Nickel co-deposition with SiC particles at initial stage
TAN Cheng-yu(谭澄宇), LIU Yu(刘 宇), ZHAO Xu-shan(赵旭山), ZHENG Zi-qiao(郑子樵)
College of Materials Science and Engineering, Central South University, Changsha 410083, China
Received 3 September 2007; accepted 14 December 2008
Abstract: The cyclic voltammetry and chronoamperometry were used to study the influence of SiC particles on the nucleation and growth of nickel deposition on copper matrix from acid sulphate solution. The surface morphology of Ni-SiC co-deposition at initial stage was observed with scanning electron microscope(SEM). The results show that the nickel co-deposition with SiC particles may begin at -700 mV (vs SCE) under the experimental conditions, and the nucleation/growth mechanism of Ni-SiC co-deposition tends Scharifker—Hill with three-dimension model. In the case of low over-potential of -710--740 mV, the nucleation process of Ni-SiC co-deposition may follow the progressive nucleation mechanism of Scharifker—Hill. During higher over-potential of -770--800 mV, it trends to follow a 3D instantaneous nucleation/growth mechanism. With the increase of over-potential, the relaxation time tm, corresponding to the peak current Im of Ni-SiC co-deposition decreases regularly and is shortened apparently, compared with that of pure Ni deposition. The observation with SEM confirms that SiC particles can be considered as favorable sites for nickel nucleating. When certain amount of SiC particles are adsorbed (or cover) on cathode surface, especially under the condition of high over- potential, they may represent an external inhibition of the nickel electron deposition.
Key words: Ni-SiC film; electron crystallization nucleation; co-deposition mechanism; I—t curve
1 Introduction
The composite coatings usually made up of solid grain and matrix metal have good properties for various applications and have attracted people’s attention. At present, many literatures about preparation method, process and properties of various composite coatings have been published[1-5] in recent years. Several researchers[6-9] have also studied the mechanics on metal co-deposition with solid particles. But few papers[10-11] on electron-crystallization behaviors of composite co-deposition were reported by using electrochemical measurement technique.
+++
* Work to do:
1. In the Ni-SiC co-deposition paper, at what potential may nickel co-deposition with SiC particles begin under the experimental conditions?
2. Pick up the Ni-SiC co-deposition paper after its last sentence and write the next few sentences of its introduction.

* Information supplied:
+++
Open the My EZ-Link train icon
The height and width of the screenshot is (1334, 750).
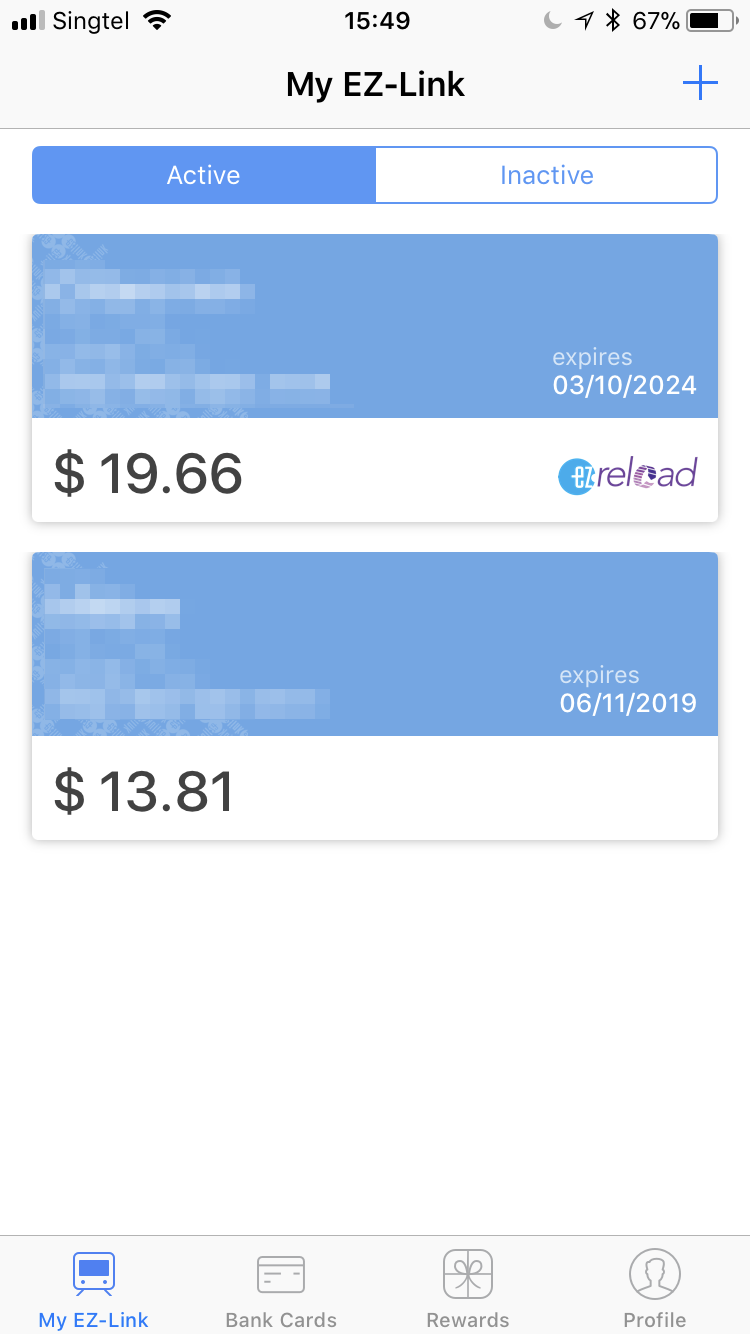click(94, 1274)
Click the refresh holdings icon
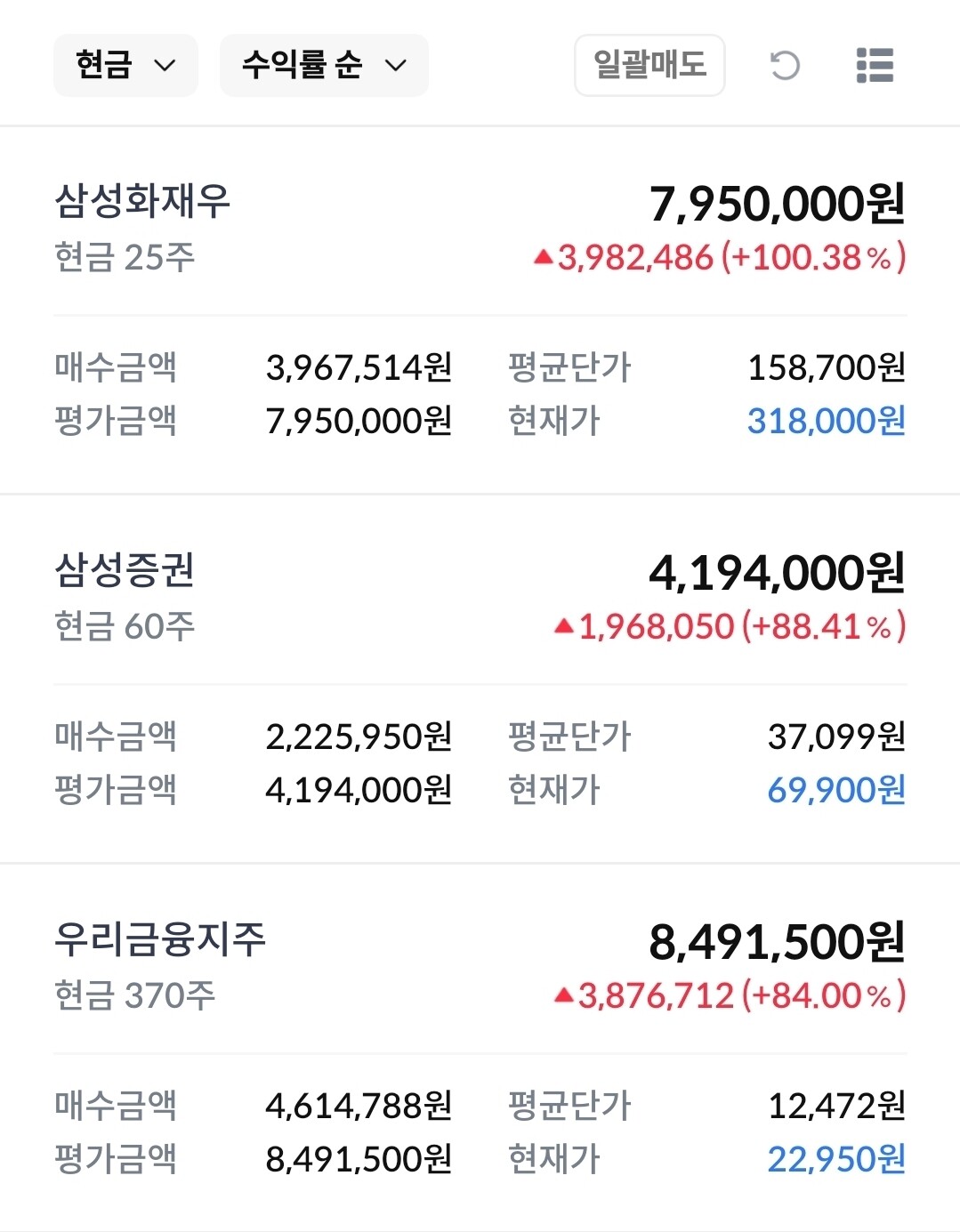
+++
* Task-by-task answers:
1. At -700 mV (vs SCE).

2.
The electron crystallization process mainly relates to nucleation and growth of electron deposition. At present, there are many electron crystallization mathematic models on metal electron deposition process, including 2D disk mode, 3D hemisphaerium shape and regular cone mode, etc. Three-dimensional semi-sphere mode and three-dimensional code mode are widespread recognized[12-16]. GOMEZ et al[17] studied the initial stage of electro-crystallization behaviors in NiCl solution system with constant step voltage technique and cyclic voltammetry. They considered that Ni electro- crystallization nucleation and growth under low over-potentials followed continuous nucleation mode. Under high over-potentials, they meet instantaneous nucleation of three-dimensional mode. The study on electron-crystallization behaviors of composite deposition may be favorable to understand the effect of solid particles on electron-crystallization process and analyses of the microstructure and properties of the composite coatings[18-19].
In this study, an attempt was made to clarify the effect of silicon carbide particles during co-deposition. The electron-crystallization behaviors of Ni-SiC co-deposition process and the influence of SiC particles on the nucleation process were investigated by using cyclic voltammetry and chronoamperometry technique with hope to offer favorable help and reference for composite coating application and research in the future.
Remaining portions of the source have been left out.